*** Page extract
Friday, May 15, 2009

FBI probes possible insider trading by SEC lawyers

From AP article [emphasis mine]:

"Federal prosecutors and the FBI have been investigating possible illegal insider trading by two Securities and Exchange Commission enforcement attorneys who were in a position to receive sensitive information about agency probes of public companies.

"The SEC's inspector general, David Kotz, found that the frequent stock trades over a two-year period by the pair raised suspicions of insider trading. Earlier this year, he referred the matter to the Fraud and Public Corruption Section of the U.S. attorney's office in Washington.

"The SEC enforcement attorneys, one male and one female, each earn more than $160,000 annually and had stock portfolios estimated to be worth more than that, according to Kotz's report. They often e-mailed each other about stocks and their trades, it said. The attorneys and the companies whose stock they were said to have traded weren't named.

"... they both traded in the stock of a large financial company after being told by a colleague about investigations of the company, a violation of SEC rules, according to the report.
******
**Instructions for the task:** Could you continue the blog post about the FBI probe into possible insider trading by SEC lawyers, starting right after its last sentence? The lines that come next are separate material, unrelated to the article.
*** Material supplied
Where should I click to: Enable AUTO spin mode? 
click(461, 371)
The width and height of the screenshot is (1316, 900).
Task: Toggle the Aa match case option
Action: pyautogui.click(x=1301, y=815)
******
**Written reply:**
"Two months before an SEC investigation of a large health care company was opened, according to Kotz's report, the female attorney sold all her shares in the company. She traded stocks 247 times between in 2006 and 2007, the report said."

247 times. That would have earned her the gold-level pricing on my brokerage account...

"Both attorneys "inexplicably" testified to investigators that they failed to see how sending e-mails to the male attorney's brother and sister-in-law from his SEC account could create the appearance that he was improperly sharing nonpublic information with someone outside the SEC, the report says."

Create the appearance? That's an understatement. But SEC has this to say:

""We take seriously even the suggestion that any SEC employee would engage in insider trading," according to a statement from the agency. "We note that the (inspector general's) report neither accuses any SEC employee of insider trading nor concludes that any such conduct took place.""

As long as you don't openly say it, it's OK. No one has done anything wrong.

Remember the recent headline on another insider-trading/conflict of interest case? Proverbial tip of the iceberg that no one cares, because "we are moving forward not backward"?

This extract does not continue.